Fondée au début des années 1950 Daou Frères a pris le nom de Comfort Mat après sa reprise en 2002, par Élie Daou, le fils de l’un des trois fondateurs. C’est la dernière entreprise de recyclage du textile au Liban. Elle récupère les tissus issus des chutes de production des usines d’habillement (entre 0,04 et 0,15 dollar le kilo) et de la toile de jute, deux matières qui, une fois recyclées, servent pour la confection des couches inférieures des matelas ou au rembourrage des oreillers et des couettes. Comfort Mat recycle 500 à 600 kg de jute et de coton par jour, mais a dû considérablement réduire ses activités avec la crise en Syrie. « Il y a quatre ans, nous recyclions quotidiennement quatre à cinq tonnes, et nous avons réduit nos activités de recyclage à huit à dix heures par jour alors qu’auparavant nous fonctionnions 24h/24 », explique Élie Daou, PDG de Comfort Mat. L’entreprise importait 60 % de ses matières à recycler de Syrie, en particulier de la toile de jute, qui servait à emballer le coton syrien, une activité stoppée par la guerre. Elle importait aussi du jute de Jordanie, une opération rendue impossible depuis la fermeture du principal poste frontière de Nassib début 2015. Le jute n’est pas disponible en quantité suffisante au Liban, surtout depuis Tapis Liban – un important fournisseur de Comfort Mat – a mis la clé sous la porte à la suite d’un incendie il y a trois ans. La société libanaise doit donc importer par voie maritime depuis deux ans du jute de Turquie, ce qui a triplé ses coûts. Au total, Comfort Mat importe 70 % des matières qu’elle recycle. Bien qu’elle ait reçu des propositions en ce sens, notamment de la municipalité de Zahlé, la société n’a jamais envisagé d’utiliser des matières textiles issues des déchets. « Ils ne sont pas triés et beaucoup trop sales pour pouvoir passer dans nos machines. Le Liban n’organise pas de collecte des vêtements comme dans les pays européens. »
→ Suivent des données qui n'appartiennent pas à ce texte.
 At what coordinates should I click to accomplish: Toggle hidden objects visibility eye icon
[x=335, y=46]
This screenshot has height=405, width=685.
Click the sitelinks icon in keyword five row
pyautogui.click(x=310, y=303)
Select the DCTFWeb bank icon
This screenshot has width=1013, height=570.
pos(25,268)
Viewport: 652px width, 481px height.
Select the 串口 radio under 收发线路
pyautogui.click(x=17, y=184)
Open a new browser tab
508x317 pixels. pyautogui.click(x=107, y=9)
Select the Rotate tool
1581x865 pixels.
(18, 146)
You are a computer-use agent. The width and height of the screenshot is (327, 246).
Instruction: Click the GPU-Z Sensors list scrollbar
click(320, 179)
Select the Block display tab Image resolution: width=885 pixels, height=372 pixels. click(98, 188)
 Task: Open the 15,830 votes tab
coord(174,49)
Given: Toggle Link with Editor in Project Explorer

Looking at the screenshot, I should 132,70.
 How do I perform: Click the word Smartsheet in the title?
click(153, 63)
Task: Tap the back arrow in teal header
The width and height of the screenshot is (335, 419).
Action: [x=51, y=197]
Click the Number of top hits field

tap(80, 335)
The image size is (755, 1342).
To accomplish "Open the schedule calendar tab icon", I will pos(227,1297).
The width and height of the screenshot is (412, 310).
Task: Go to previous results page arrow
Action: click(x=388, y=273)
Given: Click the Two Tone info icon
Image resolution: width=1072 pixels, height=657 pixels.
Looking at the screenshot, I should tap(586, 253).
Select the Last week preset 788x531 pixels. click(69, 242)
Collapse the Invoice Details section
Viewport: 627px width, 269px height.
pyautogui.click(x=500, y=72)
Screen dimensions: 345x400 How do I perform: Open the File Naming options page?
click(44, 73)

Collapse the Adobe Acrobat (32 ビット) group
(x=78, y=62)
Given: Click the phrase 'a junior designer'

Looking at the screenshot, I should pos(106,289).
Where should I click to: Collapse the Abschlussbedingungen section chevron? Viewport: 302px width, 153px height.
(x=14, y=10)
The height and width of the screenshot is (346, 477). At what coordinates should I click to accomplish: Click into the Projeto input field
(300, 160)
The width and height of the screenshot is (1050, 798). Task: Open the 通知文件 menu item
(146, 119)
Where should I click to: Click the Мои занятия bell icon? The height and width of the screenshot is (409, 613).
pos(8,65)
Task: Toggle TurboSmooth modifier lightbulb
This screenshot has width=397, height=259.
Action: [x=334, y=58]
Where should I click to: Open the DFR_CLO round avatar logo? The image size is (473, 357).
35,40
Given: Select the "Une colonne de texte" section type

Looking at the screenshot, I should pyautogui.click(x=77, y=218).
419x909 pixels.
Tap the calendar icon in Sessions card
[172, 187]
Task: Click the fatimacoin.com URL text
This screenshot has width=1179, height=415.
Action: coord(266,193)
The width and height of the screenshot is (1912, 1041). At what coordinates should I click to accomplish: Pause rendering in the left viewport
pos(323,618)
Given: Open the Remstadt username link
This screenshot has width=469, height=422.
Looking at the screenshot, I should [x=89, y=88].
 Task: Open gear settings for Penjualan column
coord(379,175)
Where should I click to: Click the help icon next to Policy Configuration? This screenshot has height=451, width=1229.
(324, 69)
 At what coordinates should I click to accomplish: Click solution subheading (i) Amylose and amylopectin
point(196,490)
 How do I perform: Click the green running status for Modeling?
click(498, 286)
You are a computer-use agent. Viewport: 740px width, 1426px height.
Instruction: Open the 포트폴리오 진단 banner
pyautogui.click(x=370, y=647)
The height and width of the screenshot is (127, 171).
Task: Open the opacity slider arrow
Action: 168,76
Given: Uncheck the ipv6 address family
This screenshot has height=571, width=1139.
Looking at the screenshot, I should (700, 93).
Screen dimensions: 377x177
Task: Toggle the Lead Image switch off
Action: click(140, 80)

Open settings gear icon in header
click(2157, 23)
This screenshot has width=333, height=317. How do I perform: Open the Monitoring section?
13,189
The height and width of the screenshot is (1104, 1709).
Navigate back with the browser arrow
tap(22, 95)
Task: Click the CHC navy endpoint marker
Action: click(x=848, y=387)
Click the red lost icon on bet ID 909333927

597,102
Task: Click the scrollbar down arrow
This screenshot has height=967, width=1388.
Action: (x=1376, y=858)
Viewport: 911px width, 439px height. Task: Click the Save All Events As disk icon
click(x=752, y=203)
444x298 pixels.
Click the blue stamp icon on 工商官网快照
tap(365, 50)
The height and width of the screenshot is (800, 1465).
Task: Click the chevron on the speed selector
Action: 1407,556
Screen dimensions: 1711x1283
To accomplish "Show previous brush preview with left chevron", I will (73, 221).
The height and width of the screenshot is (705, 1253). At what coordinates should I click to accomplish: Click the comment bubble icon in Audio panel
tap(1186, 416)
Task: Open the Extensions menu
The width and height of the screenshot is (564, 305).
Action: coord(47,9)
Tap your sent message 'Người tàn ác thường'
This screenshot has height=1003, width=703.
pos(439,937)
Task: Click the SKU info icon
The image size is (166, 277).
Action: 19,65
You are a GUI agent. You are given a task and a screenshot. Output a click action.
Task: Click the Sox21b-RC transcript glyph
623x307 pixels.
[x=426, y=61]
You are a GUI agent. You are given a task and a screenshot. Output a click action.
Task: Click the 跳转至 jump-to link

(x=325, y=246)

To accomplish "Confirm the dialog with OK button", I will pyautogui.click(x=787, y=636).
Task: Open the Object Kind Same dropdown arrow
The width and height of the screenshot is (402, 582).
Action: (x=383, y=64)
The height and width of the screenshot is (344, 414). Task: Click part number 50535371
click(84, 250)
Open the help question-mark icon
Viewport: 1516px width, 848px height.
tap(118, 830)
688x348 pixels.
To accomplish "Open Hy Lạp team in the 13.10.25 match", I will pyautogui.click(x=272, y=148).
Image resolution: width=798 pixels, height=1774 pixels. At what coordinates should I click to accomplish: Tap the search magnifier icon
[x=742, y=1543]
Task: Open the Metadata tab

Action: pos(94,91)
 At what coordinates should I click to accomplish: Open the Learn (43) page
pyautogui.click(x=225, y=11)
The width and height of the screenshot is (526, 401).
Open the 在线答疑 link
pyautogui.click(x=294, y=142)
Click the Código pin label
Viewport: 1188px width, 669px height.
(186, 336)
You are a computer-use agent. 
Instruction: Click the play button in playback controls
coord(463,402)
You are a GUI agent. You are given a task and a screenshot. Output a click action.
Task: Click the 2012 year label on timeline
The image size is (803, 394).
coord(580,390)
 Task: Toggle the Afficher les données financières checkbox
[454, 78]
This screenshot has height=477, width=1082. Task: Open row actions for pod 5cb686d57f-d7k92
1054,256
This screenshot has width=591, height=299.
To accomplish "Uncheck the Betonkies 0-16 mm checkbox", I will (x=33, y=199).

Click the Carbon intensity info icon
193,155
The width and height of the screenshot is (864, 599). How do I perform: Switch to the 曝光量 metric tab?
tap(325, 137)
Les tissus et le jute utilisés par Comfort Mat sont régénérés en fibres grâce à la technique de l’effilochage, puis sont solidifiés sous forme de “nappes”. Depuis quelques années, l’usine a été confrontée à la baisse de la demande d’entreprises libanaises qui produisent des matelas, comme Primaflex ou Sleep Comfort. « Le coton recyclé est peu à peu remplacé par des fibres de polyester ou de la mousse, qui allègent les matelas, même si la qualité est moins bonne. Chaque matelas ne contient plus que quatre à cinq kilos de coton, soit trois fois moins qu’auparavant. C’est une tendance mondiale », assure Élie Daou.
Depuis une dizaine d’années, Comfort Mat s’est substituée à Daou Frères pour fabriquer aussi ses propres matelas de A à Z afin de créer de la valeur ajoutée à la matière première issue du recyclage des tissus et de la jute. Le montant de l’investissement n’a pas été communiqué. Le recyclage ne représente plus aujourd’hui que 30 % de son chiffre d’affaires dont le montant n’est pas non plus communiqué. « Les coûts énergétiques très élevés par rapport aux autres pays de la région ont conduit la dizaine d’usines de recyclage du textile à fermer les unes après les autres », affirme le PDG de Comfort Mat pour expliquer cette réorientation.